▶ EXCERPTED PASSAGE:
Recently, the U.S. Department of Justice sued to have the state submit for
review consequences of the program’s operation to federal courts in schools
districts under desegregation orders to obtain clearance before implementation
of these outcomes in them. The voucher program, which allows students in
poor-to-failing schools the ability to have the state pay for their attendance
at another qualifying public or private school, can have the effect of
marginally increasing majority-race proportions at schools under orders to reduce
the incidence of school populations that had heavy compositions of students of
one race. As long as this segregation is not solely created by voluntary living
patterns, in these districts with a history of intentional segregation under
court orders would have to have court review of any outcomes of voluntary,
individual decisions made where students desire to leave a public school
courtesy of the program.
While procedurally this seems neutral, in reality it invites judicial
mischief. Based upon criteria spelled out in the suit, DOJ argues even the most
minute adjustments can be interpreted as retrogression in affirmative district
action to bring as much racial diversity to schools as possible. There’s no
reason a federal judge can’t declare such minutiae as critical and violating
orders even as, Jindal and others have pointed out, the impact would be likely
to improve educational delivery to minority race children.

▶ EXERCISES:
a – Revise the passage on the voucher program, starting with "While procedurally this" and going on through "minority race children.", with "mischief" replaced by "overreach".
b – Which distinct words in the passage on the voucher program end in "tion" or "tions"?

▶ DATASET:
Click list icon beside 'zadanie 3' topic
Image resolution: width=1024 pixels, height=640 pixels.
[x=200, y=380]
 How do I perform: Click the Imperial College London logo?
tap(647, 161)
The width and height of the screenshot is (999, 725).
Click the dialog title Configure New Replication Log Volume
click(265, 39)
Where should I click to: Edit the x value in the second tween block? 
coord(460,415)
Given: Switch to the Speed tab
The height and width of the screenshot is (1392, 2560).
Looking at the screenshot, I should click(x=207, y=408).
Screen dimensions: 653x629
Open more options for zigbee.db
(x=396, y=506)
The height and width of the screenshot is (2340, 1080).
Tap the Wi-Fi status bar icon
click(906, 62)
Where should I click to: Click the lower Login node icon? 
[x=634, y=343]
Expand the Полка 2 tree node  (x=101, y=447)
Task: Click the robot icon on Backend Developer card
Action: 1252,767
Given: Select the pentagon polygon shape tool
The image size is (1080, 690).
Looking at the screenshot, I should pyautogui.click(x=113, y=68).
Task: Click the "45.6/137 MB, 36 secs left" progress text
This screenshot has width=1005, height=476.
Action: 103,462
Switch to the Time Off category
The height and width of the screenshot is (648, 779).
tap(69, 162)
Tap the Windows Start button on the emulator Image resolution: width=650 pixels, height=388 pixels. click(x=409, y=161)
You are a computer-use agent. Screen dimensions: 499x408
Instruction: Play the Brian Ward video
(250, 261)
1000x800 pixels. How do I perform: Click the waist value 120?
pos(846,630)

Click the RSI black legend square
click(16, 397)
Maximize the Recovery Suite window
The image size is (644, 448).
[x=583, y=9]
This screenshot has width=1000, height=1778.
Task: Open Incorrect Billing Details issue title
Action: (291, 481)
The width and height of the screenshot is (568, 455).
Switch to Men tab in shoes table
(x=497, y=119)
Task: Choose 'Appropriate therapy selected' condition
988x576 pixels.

▶ SOLUTIONS PER TASK:
a –
While procedurally this seems neutral, in reality it invites judicial
overreach. Based upon criteria spelled out in the suit, DOJ argues even the most
minute adjustments can be interpreted as retrogression in affirmative district
action to bring as much racial diversity to schools as possible. There’s no
reason a federal judge can’t declare such minutiae as critical and violating
orders even as, Jindal and others have pointed out, the impact would be likely
to improve educational delivery to minority race children.

b – operation, desegregation, implementation, proportions, populations, compositions, segregation, action